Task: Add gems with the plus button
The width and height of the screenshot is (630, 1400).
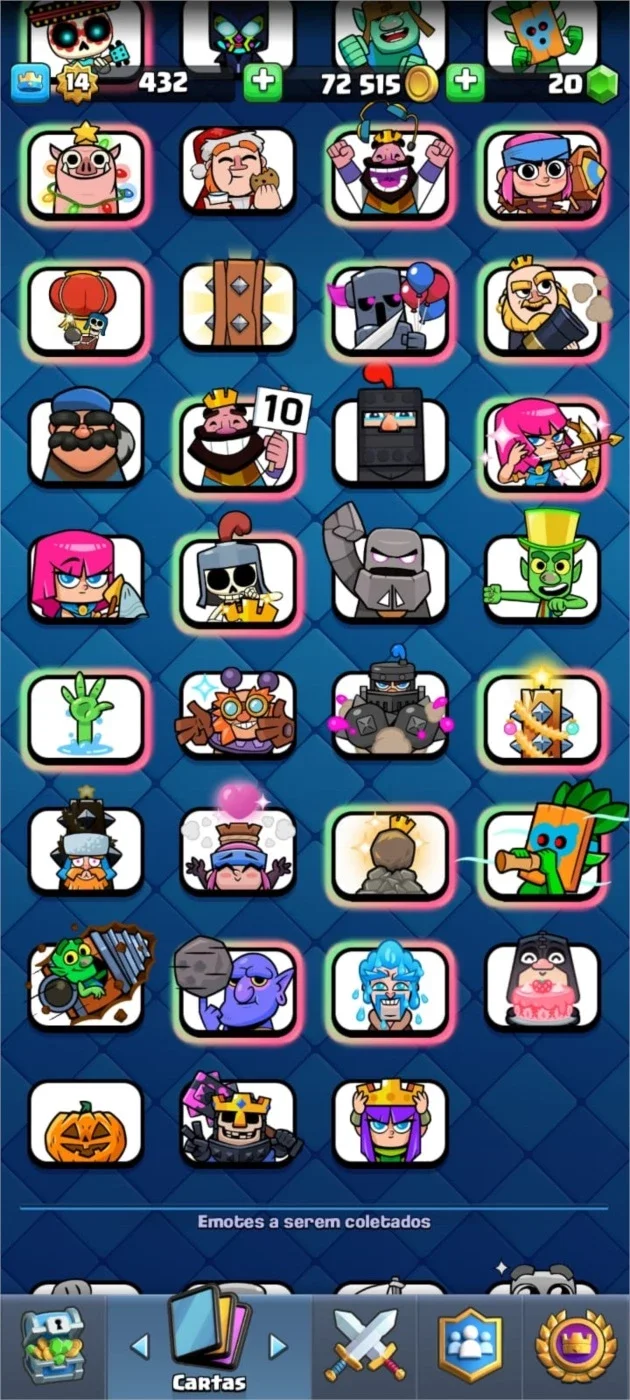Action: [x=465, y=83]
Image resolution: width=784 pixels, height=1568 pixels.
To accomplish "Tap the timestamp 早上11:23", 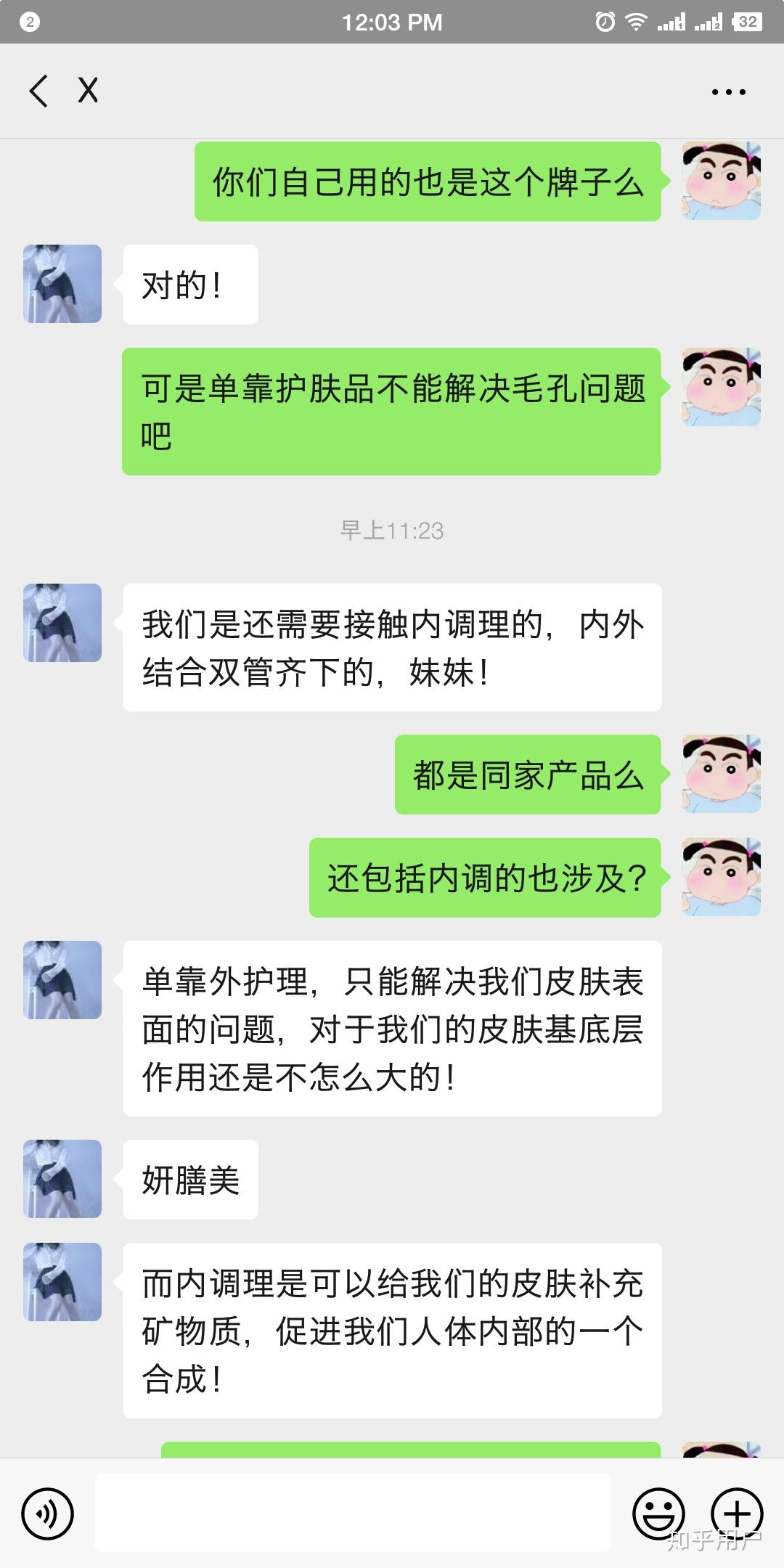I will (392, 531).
•••
**Given exercise**:
Pull out every line of the items above that contains the string "height", with case counting.

**Result of this task**:
The width and height of the screenshot is (630, 1400).
Image resolution: width=784 pixels, height=1568 pixels.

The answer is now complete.